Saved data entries

=======

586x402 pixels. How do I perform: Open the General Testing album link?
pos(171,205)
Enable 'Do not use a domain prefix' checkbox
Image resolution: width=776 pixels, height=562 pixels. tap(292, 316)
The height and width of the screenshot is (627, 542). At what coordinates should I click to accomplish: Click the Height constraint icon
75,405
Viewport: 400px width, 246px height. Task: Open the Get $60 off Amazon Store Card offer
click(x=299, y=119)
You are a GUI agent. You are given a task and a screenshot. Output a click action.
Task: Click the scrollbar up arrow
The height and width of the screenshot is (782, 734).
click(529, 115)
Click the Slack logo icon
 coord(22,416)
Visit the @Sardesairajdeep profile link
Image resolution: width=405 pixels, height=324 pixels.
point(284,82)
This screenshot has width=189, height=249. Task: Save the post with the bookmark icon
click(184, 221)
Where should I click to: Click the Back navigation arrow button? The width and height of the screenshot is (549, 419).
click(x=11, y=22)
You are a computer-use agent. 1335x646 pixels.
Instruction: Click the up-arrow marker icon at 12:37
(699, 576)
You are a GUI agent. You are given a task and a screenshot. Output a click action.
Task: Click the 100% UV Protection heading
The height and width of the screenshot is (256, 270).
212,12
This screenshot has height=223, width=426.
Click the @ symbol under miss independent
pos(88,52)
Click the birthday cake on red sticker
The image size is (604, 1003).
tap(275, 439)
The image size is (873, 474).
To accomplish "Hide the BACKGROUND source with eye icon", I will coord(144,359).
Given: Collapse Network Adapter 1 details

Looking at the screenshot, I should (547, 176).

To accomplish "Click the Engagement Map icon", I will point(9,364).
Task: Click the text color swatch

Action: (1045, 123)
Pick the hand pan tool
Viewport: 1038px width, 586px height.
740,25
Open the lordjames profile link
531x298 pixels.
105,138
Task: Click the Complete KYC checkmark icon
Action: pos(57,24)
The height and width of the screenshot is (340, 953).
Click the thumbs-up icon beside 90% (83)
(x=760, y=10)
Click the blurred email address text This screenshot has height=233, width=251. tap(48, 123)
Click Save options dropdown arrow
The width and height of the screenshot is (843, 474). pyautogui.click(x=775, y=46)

=======

Problem details:
Starting from the line that contains "Click the thumbs-up icon beside 90% (83)", reproduce each line of the data exactly through the last one.

Solved problem:
Click the thumbs-up icon beside 90% (83)
(x=760, y=10)
Click the blurred email address text This screenshot has height=233, width=251. tap(48, 123)
Click Save options dropdown arrow
The width and height of the screenshot is (843, 474). pyautogui.click(x=775, y=46)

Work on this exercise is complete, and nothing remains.